A incidência de tabagismo e alcoolismo é alta. Geralmente com alto consumo dos dois, mesmo em avaliações no sexo feminino. Em um estudo com 374 pacientes, 306 com CS episódica e 22 com CS crônica, verificou-se que 78% começaram a fumar cigarros antes do primeiro ataque. O intervalo de tempo médio entre o início do tabagismo e a primeira crise parece ser de 10 anos. No estudo de Bahra, May e Goadsby, em 2002, 84% dos pacientes fumavam ou já tinham fumado. Nenhum dos pacientes que parou de fumar notou diferença nos sintomas da dor. Com isso, alguns autores sugerem que o tabagismo seja mais que um fato associado à doença. O hematócrito elevado foi citado como observação frequente, podendo estar relacionado ao consumo de tabaco. Levi e colaboradores, em 1992, referiram 83% dos pacientes em uso regular de tabaco, mais de um maço ao dia e 67% dos pacientes consumidores de álcool em níveis acima dos considerados “etilistas sociais”. O estudo mostrou que 79% dos pacientes diminuem a ingesta de álcool e não alteram o consumo de tabaco. Este achado corrobora o fato de que o álcool, e não o tabaco, é relatado pela maioria dos pacientes como deflagrador das crises no período da salva.
Em 230 pacientes estudados por Bahra, May e Goadsby, em 2002, 90% referiram dor deflagrada pelo álcool durante a salva. A diminuição da atividade da monoamino oxidase (MAO) nas plaquetas tem sido observada em indivíduos com personalidade impulsiva, onde se detectou uma predominância de tabagistas pesados. A diminuição da MAO também foi detectada entre pacientes com CS, porém não houve características de impulsividade entre estes pacientes. Acredita-se que o uso do tabaco seria o fator determinante para esta diminuição e que seria um marcador para a dependência de nicotina.
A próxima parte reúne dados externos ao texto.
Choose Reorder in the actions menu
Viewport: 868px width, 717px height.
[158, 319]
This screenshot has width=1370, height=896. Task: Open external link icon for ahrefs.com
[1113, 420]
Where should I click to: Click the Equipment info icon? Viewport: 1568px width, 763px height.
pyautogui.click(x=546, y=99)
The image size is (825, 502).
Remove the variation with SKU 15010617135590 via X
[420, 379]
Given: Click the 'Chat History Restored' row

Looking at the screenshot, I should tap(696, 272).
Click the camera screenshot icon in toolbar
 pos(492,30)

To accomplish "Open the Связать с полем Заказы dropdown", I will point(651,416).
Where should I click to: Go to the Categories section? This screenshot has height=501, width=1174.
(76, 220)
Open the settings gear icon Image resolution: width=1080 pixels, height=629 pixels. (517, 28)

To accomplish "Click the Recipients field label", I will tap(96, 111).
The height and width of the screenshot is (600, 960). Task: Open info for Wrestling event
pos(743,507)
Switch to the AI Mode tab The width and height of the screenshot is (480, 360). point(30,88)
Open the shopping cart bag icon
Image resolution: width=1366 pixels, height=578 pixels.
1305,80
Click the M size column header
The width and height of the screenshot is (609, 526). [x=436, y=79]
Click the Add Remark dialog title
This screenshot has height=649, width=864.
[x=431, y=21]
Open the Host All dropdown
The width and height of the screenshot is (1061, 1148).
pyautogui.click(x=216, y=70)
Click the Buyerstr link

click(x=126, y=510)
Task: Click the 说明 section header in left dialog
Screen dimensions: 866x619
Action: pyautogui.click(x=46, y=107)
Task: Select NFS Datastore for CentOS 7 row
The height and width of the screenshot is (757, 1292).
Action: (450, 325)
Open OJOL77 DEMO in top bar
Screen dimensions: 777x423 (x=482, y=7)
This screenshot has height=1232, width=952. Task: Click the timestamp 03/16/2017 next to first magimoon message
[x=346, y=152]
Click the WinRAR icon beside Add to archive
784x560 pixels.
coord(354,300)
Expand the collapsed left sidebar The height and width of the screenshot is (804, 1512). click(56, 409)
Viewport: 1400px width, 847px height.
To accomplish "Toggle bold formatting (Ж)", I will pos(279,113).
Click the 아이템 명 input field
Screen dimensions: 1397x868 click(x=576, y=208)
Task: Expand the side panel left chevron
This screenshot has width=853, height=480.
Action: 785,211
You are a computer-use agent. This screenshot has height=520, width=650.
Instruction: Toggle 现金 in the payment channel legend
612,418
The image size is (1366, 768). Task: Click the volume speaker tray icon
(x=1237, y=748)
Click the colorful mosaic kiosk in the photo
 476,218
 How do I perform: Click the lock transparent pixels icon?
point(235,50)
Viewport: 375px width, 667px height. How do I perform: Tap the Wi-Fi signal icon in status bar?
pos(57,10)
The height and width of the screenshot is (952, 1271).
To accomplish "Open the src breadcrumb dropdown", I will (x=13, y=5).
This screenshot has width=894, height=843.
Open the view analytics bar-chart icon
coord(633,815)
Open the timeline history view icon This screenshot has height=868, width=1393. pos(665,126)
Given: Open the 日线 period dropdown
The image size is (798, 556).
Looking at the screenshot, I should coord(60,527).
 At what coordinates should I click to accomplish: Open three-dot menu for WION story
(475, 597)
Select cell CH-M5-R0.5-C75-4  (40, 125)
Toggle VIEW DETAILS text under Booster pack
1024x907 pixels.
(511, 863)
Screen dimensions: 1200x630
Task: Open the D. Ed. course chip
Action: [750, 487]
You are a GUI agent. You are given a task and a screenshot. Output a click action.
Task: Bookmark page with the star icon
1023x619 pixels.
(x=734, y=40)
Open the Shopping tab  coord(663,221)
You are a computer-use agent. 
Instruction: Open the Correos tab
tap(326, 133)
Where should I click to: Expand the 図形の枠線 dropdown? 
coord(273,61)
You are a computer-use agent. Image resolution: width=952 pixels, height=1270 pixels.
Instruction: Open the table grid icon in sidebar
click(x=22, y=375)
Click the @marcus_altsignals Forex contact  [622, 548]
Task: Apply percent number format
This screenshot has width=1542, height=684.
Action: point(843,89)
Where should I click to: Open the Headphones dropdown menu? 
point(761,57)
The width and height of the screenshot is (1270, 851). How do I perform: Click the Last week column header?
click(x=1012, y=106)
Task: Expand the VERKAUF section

Algumas características psicológicas e de personalidade foram avaliadas através de testes específicos (KSP – Karolinska Scales of Personality e HALTAM – Heart and Lifestyle Type A Measure) por Levi e colaboradores, em 1992, demonstrando maior índice de ansiedade e hostilidade entre os pacientes com CS.
A fácies destes pacientes, observada inicialmente por Graham, em 1969, tem sido largamente citada por muitos autores. Observa-se pele espessa, avermelhada, com rugas marcadas, lembrando a fácies leonina. As telangectasias faciais também são encontradas em alguns pacientes. Frequentemente se observa a presença de alta estatura e olhos castanhos.